Au milieu de ses ineffables faveurs, la sainte Vierge se retirait dans le plus profond de son néant, elle louait, exaltait le Tout-Puissant et lui rendait grâces, elle se concentrait dans le bas sentiment qu'elle avait de son être, elle s'humiliait et s'abaissait dans le même temps qu'elle recevait l'exaltation, dont elle se rendait ainsi digne. Elle fut encore plus grandement illuminée et renouvelée dans ses facultés, pour être préparée à la claire vision intuitive, le voile fut ouvert aussitôt, et elle vit l'essence infinie de Dieu, et posséda pendant quelques heures plus que tous les saints le bonheur et la gloire du ciel, buvant ainsi les eaux de la vie à la source-même, elle rassasiait ses désirs enflammés, et arrivée alors à son centre, sa violence d'amour s'apaisait, pour venir de nouveau communiquer la grâce. Après cette faveur ineffable, elle fit des actions de grâces indicibles à la très-sainte Trinité, elle pria de nouveau avec de vives instances pour l'Eglise, et elle fut rapportée dans son oratoire; là, elle se prosterna le visage contre terre selon sa coutume, et s'humilia après cette faveur plus que tous les enfants d'Adam ne s'humilieront jamais. Dès ce jour, pendant tout le temps qu'elle vécut, elle fut transportée chaque dimanche au ciel, le Christ son fils venait la recevoir, et elle était plongée dans un océan de bonheur, alors les anges chantaient: regina caeli, laetare, alleluia : elle consultait ensuite sur les affaires les plus difficiles de l'Église, elle intercédait pour tous les fidèles et en particulier pour ses chers apôtres et disciples, et revenait sur la terre chargée comme ce riche vaisseau dont parle Salomon, Prov. XXXI. Cette grâce spéciale lui fut justement accordée parce qu'elle s'était privée de la gloire béatifique, lorsqu'elle fut conduite au ciel le jour de l'ascension de son fils, pour s'appliquer au gouvernement de l'Église. Dans sa sollicitude, la violence de son amour lui enlevait toutes les forces, aussi pour lui conserver la vie, il était convenable qu'elle fût transportée au ciel pour recevoir une nouvelle force, afin qu'elle continuât le gouvernement de l'Eglise et souffrit les excès de son amour, et encore aussi parce que renouvelant en elle-même chaque semaine toute la passion de son fils, elle la ressentait de telle sorte, qu'elle mourait pour ainsi dire de nouveau avec son fils, et par conséquent elle devait ressusciter avec lui. (2)
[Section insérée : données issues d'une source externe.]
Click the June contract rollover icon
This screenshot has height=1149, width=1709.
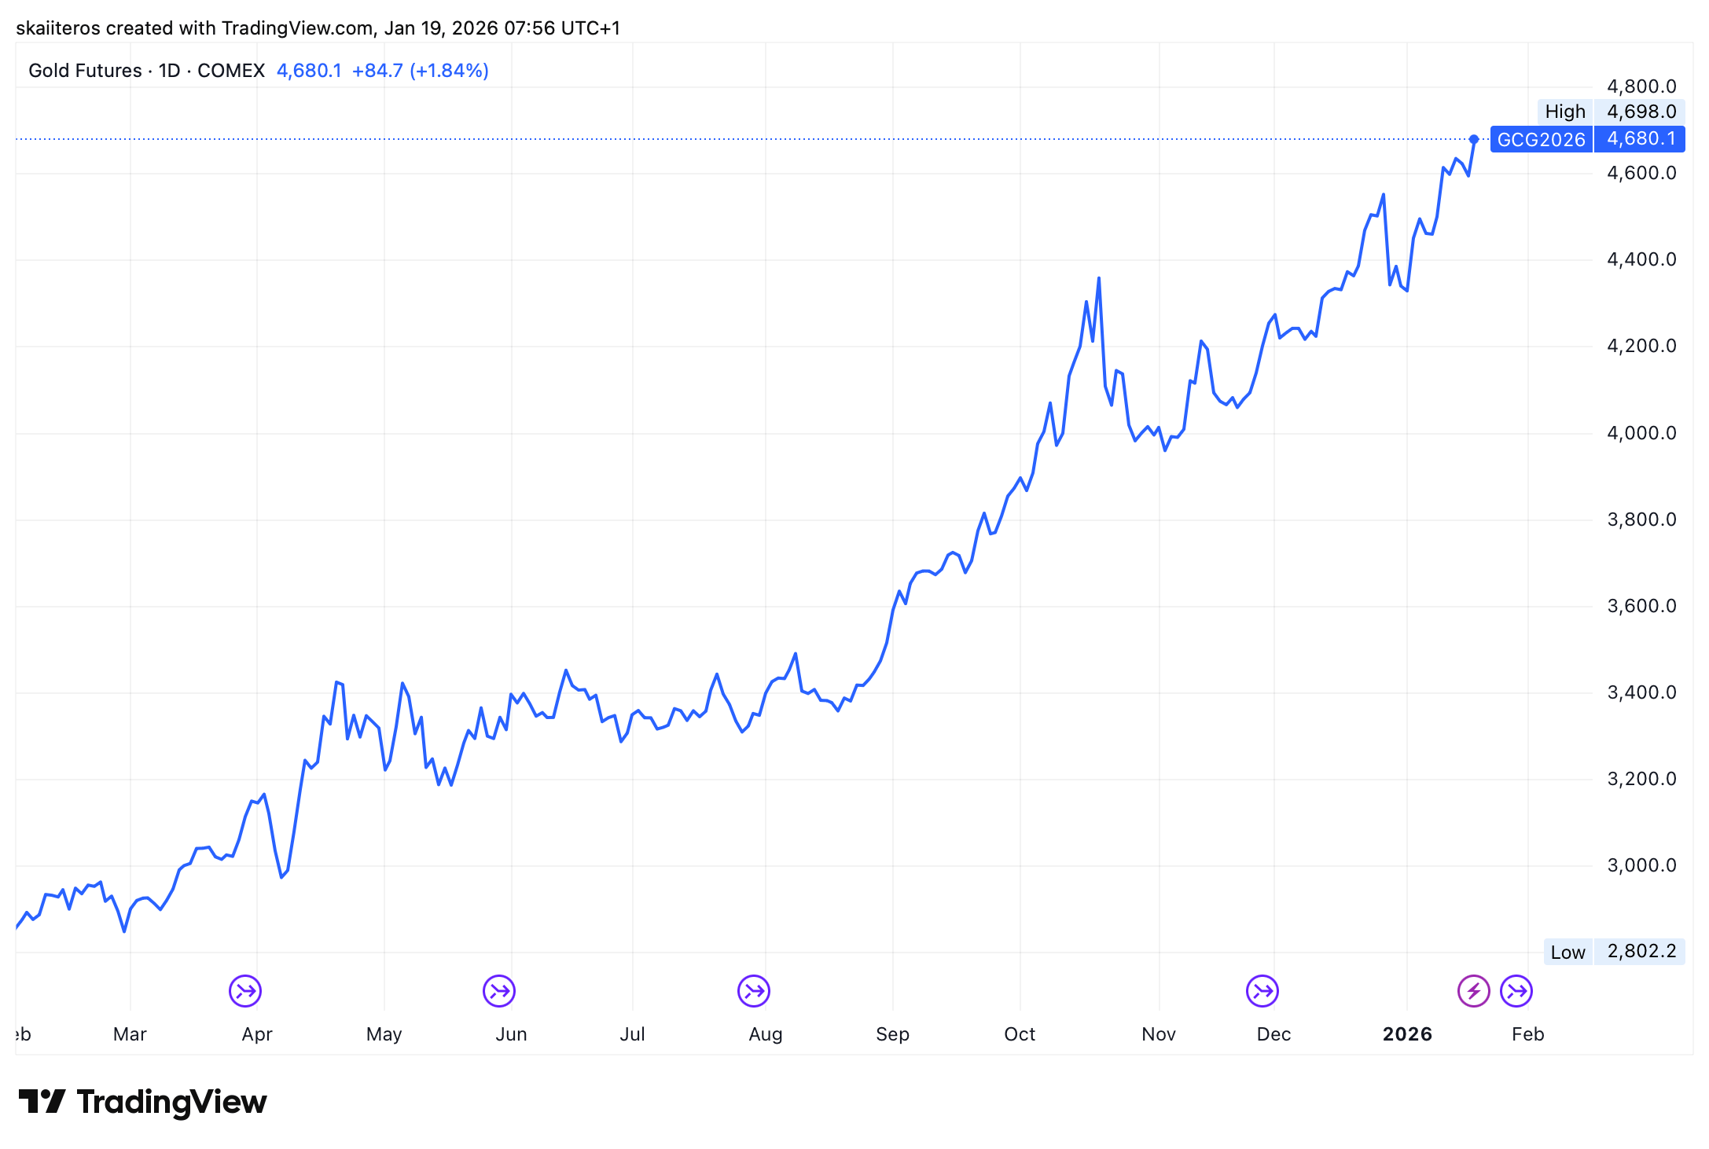coord(498,990)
                                                



(1) On lit dans la vie de plusieurs saints, qu'ils ont passé quarante jours sans manger ni dormir. De nos jours même, la Vierge stigmatisée du Tyrol n'a pris aucune nourriture pendant vingt ans, pas même une goutte d'eau, voir les relations de M. E. de Cazalès et autres. Dans le ciel ne vivrons-nous pas sans manger ni dormir.

(2) Nous rappellerons à ceux qui trouveraient trop extraordinaire ce qui est raconté dans ce chapitre, de méditer un peu sur les miracles de la sainte messe, qui se dit tous les jours en tous lieux. Un bomme, qui transubstantie du pain et du vin, au corps, au sang, âme et divinité de Notre-Seigneur. La matière du pain et du vin qui est anéantie, les attributs qui subsistent sans la substance. Jésus qui se donne invisiblement à tous, et le reste. Après une courte réflexion, on verra que ce que nous croyons, que Jésus a fait et fait tous les jours pour nous, n'est pas moins merveilleux, que ce qu'il a voulu faire pour sa mère, d'après notre vie divine. Pourquoi prescrire des bornes à l'amour de Dieu.